Additionally, if you really suspect you will pull off a Devastators + Forgotten Souls combo next turn, you should keep it in your hand. Outside of those two reasons, this card should be cycled and never stay in your hand for more than one turn. Once you master cycling, it just becomes natural to know which cards to cycle and when.

Standard cycling rules:

  • You want to be cycling more often than not. This rule is true for every RR match.
  • As far as cycling prioritisation goes, Forgotten Souls has the highest priority, Summon Militia is second and Snowmason is third. This rule is not always true as it really depends on the state of the board and your expectations for which card you will receive after cycling.
  • By playing Devastators in the early game, and cycling Forgotten Souls in the early game, you can expect to draw them both back around the same time for a combo.
  • Since your card levels will differ, aim to play out your best/higher level cards, and cycle out your worst/lowest level cards.
  • Almost never cycle Devastators, and it’s okay to keep this card in your hand for many turns because each turn you should be looking to make a Devastators play setup. As you rank up, Devastators progressively become harder to set down without risk and it may be common to cycle this card only in the early game.

At face value you can only see 4 cards in your deck every turn. Once you master cycling you can actually see a 5th card in your hand every turn and cycling for lethal no longer becomes luck, but instead a skillful trait.

Order

Now that we have covered cycling, we can start learning about order which refers to the order in which you play your cards.

Outside of prioritisation and cycling, order plays a very significant role that usually goes unnoticed to the inexperienced player.

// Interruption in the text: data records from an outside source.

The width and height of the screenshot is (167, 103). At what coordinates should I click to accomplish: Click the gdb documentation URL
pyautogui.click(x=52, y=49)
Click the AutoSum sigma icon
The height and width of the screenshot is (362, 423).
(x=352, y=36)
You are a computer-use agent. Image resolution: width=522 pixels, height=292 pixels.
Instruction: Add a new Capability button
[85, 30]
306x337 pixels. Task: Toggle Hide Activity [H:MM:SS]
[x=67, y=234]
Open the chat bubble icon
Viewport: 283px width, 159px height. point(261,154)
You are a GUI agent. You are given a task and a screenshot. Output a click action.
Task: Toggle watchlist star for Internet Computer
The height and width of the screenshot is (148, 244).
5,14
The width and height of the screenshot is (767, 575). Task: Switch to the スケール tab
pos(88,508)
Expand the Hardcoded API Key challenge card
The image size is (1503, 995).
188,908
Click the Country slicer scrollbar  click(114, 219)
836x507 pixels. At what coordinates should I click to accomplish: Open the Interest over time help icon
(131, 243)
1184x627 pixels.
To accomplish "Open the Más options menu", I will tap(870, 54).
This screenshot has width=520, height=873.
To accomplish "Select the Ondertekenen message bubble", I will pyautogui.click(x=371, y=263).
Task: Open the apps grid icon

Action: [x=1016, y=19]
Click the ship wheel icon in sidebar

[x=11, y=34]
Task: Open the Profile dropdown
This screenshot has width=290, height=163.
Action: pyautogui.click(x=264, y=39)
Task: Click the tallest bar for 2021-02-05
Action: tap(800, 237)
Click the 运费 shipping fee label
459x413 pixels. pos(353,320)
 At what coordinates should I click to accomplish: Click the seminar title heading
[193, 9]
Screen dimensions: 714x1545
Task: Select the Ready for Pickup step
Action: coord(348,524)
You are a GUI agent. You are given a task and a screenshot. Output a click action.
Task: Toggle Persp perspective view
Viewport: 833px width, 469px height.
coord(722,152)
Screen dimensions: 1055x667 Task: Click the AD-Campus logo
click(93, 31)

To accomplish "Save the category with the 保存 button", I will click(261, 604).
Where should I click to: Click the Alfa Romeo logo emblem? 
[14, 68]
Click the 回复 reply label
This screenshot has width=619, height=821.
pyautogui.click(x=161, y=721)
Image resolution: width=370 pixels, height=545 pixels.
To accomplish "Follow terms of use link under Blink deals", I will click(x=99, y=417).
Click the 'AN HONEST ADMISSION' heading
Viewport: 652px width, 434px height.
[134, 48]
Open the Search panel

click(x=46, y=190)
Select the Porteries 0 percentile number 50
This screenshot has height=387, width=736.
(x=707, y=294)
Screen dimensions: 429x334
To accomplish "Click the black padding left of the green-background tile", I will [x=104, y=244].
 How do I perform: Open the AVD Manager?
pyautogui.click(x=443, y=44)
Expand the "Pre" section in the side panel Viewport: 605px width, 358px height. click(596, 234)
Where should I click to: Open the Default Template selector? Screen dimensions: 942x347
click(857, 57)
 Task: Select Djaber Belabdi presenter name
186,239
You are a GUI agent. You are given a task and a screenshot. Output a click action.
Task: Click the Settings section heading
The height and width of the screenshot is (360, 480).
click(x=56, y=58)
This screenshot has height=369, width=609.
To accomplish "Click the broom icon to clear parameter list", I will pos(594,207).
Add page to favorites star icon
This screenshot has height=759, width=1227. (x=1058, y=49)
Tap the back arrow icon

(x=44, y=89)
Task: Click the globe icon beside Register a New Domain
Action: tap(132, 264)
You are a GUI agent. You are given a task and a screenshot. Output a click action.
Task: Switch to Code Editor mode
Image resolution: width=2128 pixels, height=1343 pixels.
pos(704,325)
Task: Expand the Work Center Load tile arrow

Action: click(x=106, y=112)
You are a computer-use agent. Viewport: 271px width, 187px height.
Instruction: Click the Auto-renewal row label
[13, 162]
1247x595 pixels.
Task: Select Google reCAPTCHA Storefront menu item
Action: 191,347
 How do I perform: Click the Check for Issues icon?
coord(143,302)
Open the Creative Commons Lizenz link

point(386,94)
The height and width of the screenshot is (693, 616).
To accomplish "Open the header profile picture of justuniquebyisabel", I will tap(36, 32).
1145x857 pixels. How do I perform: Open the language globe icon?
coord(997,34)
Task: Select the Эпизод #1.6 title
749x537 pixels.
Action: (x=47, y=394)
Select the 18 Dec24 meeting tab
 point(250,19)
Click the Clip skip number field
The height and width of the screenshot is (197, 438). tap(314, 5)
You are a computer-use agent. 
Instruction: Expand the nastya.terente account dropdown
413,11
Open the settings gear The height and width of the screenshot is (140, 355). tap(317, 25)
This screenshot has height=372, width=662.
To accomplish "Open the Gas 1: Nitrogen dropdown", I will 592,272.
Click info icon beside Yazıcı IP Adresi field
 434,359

At the basic level players start developing an idea behind how to properly utilize order to their advantage because it is the most logical play.

For instance if the enemy has a unit placed near their base for defense, you will play out the cards to remove that enemy unit first before playing your 2 movement unit in hand that can be used for lethal. In more complex cases, order starts becoming debatable between which cards should be played first, second, third or fourth.

There are two parts behind the concept of order:

  1. The Present Value of Order (PVO),
  2. The Future Value of Order (FVO).

The aforementioned situations are illustrating the present value of order (PVO) because the order in which I play my cards this turn, will determine the state of the board/game for this turn and the next turn. The PVO has everything to do with prioritisation—for instance do you want the Doppelbocks’ token to be more forward than the Green Prototypes or vice versa?

As demonstrated earlier, sometimes the order in which you play your cards will have an affect on the PVO. This becomes more obvious during turns where you want to play RNG (luck-based) cards like Summon Militia and Head Start.

Since RNG-based cards like Summon Militia and Head Start have a certain amount of available tiles they can land on, you can adjust your play depending on where you want these tokens to land. For instance, if I want these tokens to land on specific tiles, I can increase the chance of them landing there by occupying the other tiles.

You don’t always want to play your RNG cards last—sometimes your move will be dependent on how the RNG plays out and thus you may want to play them first.

In the following example, I want to be as aggressive as possible. To increase the chances of the Summon Militia token to spawn hopefully on the furthest row possible, I play it first followed by Head Start. Depending on where these tokens land I will determine which unit I want to buff with Potion of Growth.